Single by Shy'm

from the album Caméléon
- Released: 5 November 2012
- Genre: Pop
- Length: 3:36
- Label: Warner Music France
- Songwriter: Louis Côté
- Producers: Cyril Kamar, Louis Côté

Shy'm singles chronology
| "On se fout de nous" (2012) | "Et si" (2012) | "Caméléon" (2013) |

= Et si =

"Et si" is a song by French popstar Shy'm, from her fourth album Caméléon. It was chosen to be the third single from Caméléon and the radio edit of the song (which features less prominent guitars, and a more uptempo chorus) was released to iTunes on 5 November 2012. "Et si" (which translates to English as "And If") is a midtempo pop song in which Shy'm questions whether her love will last forever. It is one of the more ballad-like songs on the album. The album version primarily features guitar and piano, while the radio edit strips away the guitar and includes more synths.

==Music video==
The music video for the song was shot in the French countryside, and switches between scenes in a house to scenes in a forest.
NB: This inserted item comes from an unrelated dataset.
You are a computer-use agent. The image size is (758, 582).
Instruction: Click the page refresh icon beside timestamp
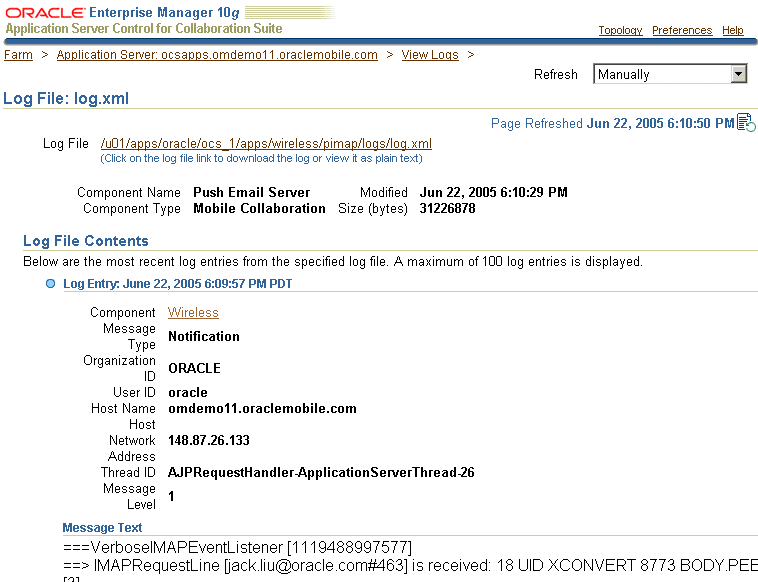(746, 123)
At first, it focuses on Shy'm and her boyfriend in a country house, with friends arriving for a party of sorts. Throughout the house scenes, everyone ignores Shy'm, with some of her friends and her boyfriend nearly hitting her. It seems she is going through a breakup with her boyfriend until the final scene, in which everyone at the house travels to the woods. Shy'm is unsure of what they are doing there, until her boyfriend brushes the leaves off a grave. The grave is marked with Shy'm's real name, Tamara Marthe, and when she sees her name she breaks down into tears. Shy'm is actually a ghost, which is why nobody noticed her in the house.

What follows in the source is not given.